Com Benny é ainda pior. Ele também passa a ajudá-la a criar estratégias para que Beth consiga vencer o campeonato que se aproxima, ao mesmo tempo que os dois vão se aproximando e criando um vínculo que vai além do xadrez. É possível perceber que até certo ponto ele realmente se importa com ela e vice-versa, mas Benny parece mais fascinado com a conversa sobre o xadrez em si e a fazê-la ganhar do que preocupado com a própria Beth. Ele sempre faz com que Beth tenha mais disciplina, passe a beber menos, mas apenas pelo jogo, não porque ele se importa com seu bem-estar (não mais do que superficialmente, pelo menos). Com Townes, por fim, a situação se torna ainda mais complicada. Em um momento, os dois estão próximos, no outro, a narrativa dá a entender que ele é um homem homossexual (ou bissexual, não fica claro). Mas ele mesmo parece estar procurando Beth por causa de uma atração mútua que existe entre os dois. É difícil entender o que realmente aconteceu até o ponto em que ele diz “estar confuso”, que só procurava amizade, no sétimo episódio. 

O principal objetivo da trama é deixar as relações serem complicadas, naturais e cheias de subtextos, porque é assim que elas são na vida real. É por isso que a relação entre Townes e Beth não parece se encaixar em um padrão, e é por isso também que, mais tarde, Beth aparece na cama com a modelo Cleo (Millie Brady), dando a entender que as duas passaram a noite juntas. É mais do que compreensível que Beth tenha tido vários parceiros sexuais ao longo da sua vida. É normal, é esperado. Mas falta um pouco de sensibilidade da história na hora de abordar a forma como seus parceiros viam não só a personagem em si, mas também o seu vício. E como isso a afetou. 

Porém, existe algo realmente importante que nasce a partir do relacionamento que ela cria com os homens do xadrez. Quando ela finalmente vai enfrentar Borgov, na União Soviética, eles vêm ao seu resgate para ajudá-la. Não porque ela precisa de ajuda, mas porque seu oponente aprendeu no seu país que procurar outros jogadores e discutir estratégias é algo que ajuda na hora de vencer. Beth, no entanto, sempre foi ensinada que o xadrez é um jogo solitário e, portanto, deve ser jogado na solidão, como ela fez tudo na sua vida.
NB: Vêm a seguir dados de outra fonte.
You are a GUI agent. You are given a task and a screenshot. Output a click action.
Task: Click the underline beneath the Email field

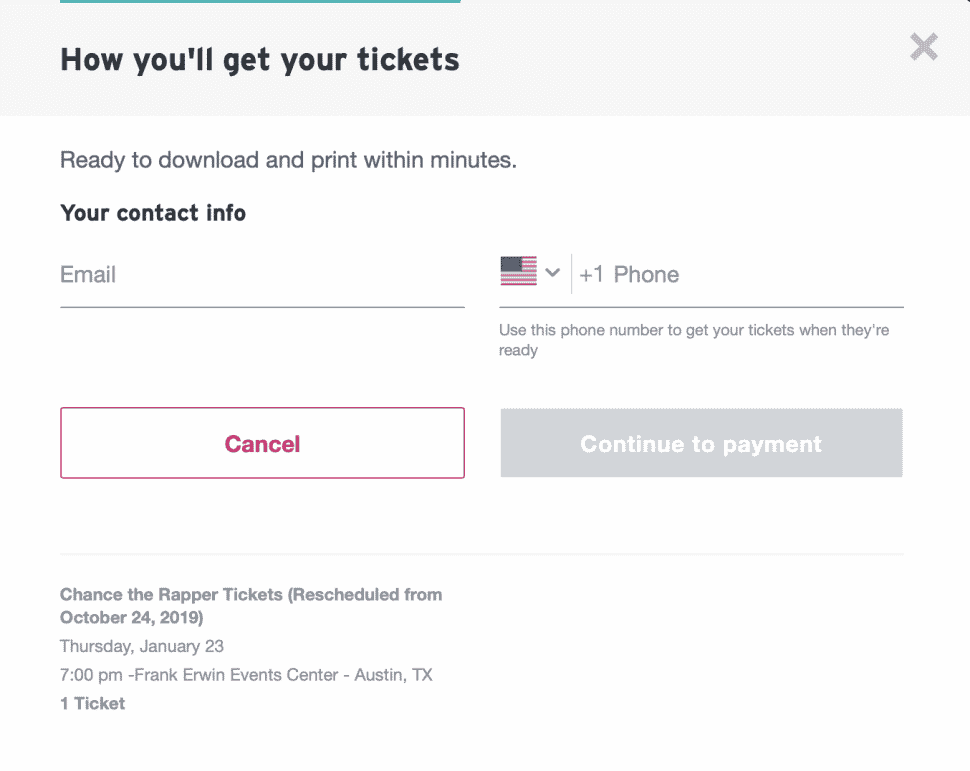tap(262, 307)
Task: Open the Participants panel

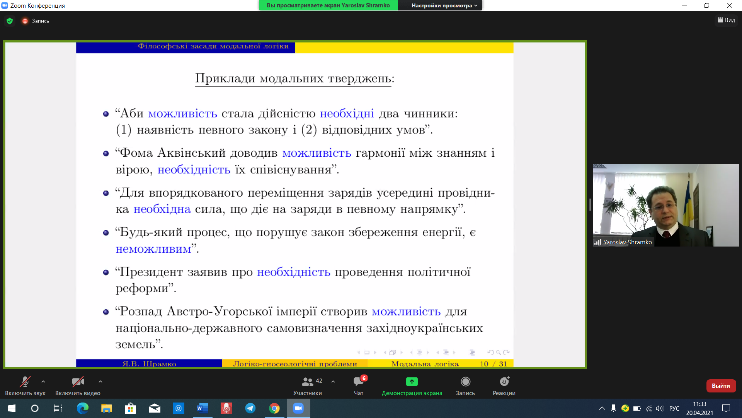Action: (x=308, y=383)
Mas The Queen’s Gambit deixa claro que existe muito a ser tirado do coletivo e, quando ela aprende a pedir ajuda e contar com as pessoas ao seu redor (seja com seus amigos jogadores ou apenas ao pedir dinheiro emprestado para Jolene), isso demonstra o amadurecimento da personagem e o quanto ela chegou e está longe daquela menina solitária que vivia no orfanato. Ela percebe, então, que existia uma alternativa para a solidão que ela passou a abraçar durante sua vida. 
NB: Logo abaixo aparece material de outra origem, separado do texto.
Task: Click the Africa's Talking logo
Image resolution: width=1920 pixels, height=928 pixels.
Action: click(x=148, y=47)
Antes de sequer entender que minha verdadeira paixão era a ficção (e escrever, claro), assistia séries de TV durante minha adolescência que despertavam uma paixão sobre algo que nunca antes tinha me interessado. Foi assim com Grey’s Anatomy, que me fez decidir ser médica ao 15 anos. E até mesmo com Criminal Minds, muito antes disso, que me fez querer trabalhar com alguma coisa relacionada a criminologia. É lógico que, na medida em que fui crescendo, descobri que essas “obsessões” eram apenas o trabalho de uma narrativa bem feita — misturado a confusão do amadurecimento e a pressão de que querer descobrir o que eu iria fazer pelo resto da minha vida. Apesar de hoje ser velha demais para entrar nesse tipo de espiral, The Queen’s Gambit me fez procurar saber mais sobre o xadrez. Entre a narrativa fluída, esperta e pertinente sobre a história de Beth e a forma como a obra decidiu editar as partidas de xadrez — dando emoção e vida para um esporte que geralmente é introspectivo —, me vi procurando vídeos sobre o jogo e seus ofícios, nem que fosse para entender um pouco mais sobre o que estava acontecendo. 
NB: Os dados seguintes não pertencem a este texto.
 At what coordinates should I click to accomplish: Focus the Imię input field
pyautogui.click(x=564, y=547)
Apesar da trajetória de Beth ser o ponto mais forte da minissérie, é impossível não mencionar todo o trabalho minucioso da produção, que não só editou as partidas de xadrez ao mesmo tempo com emoção e classe, mas também criou várias partidas hipotéticas do jogo para embutir na narrativa. Não tenho ideia se toda a representação é certa ou não, até porque estou longe de ser uma especialista no assunto, mas mesmo assim essa mistura de elementos (o emocional e o racional) faz com a série seja uma das melhores que saíram esse ano, realizando um trabalho primoroso ao estudar uma figura extraordinária e complexa de forma honesta.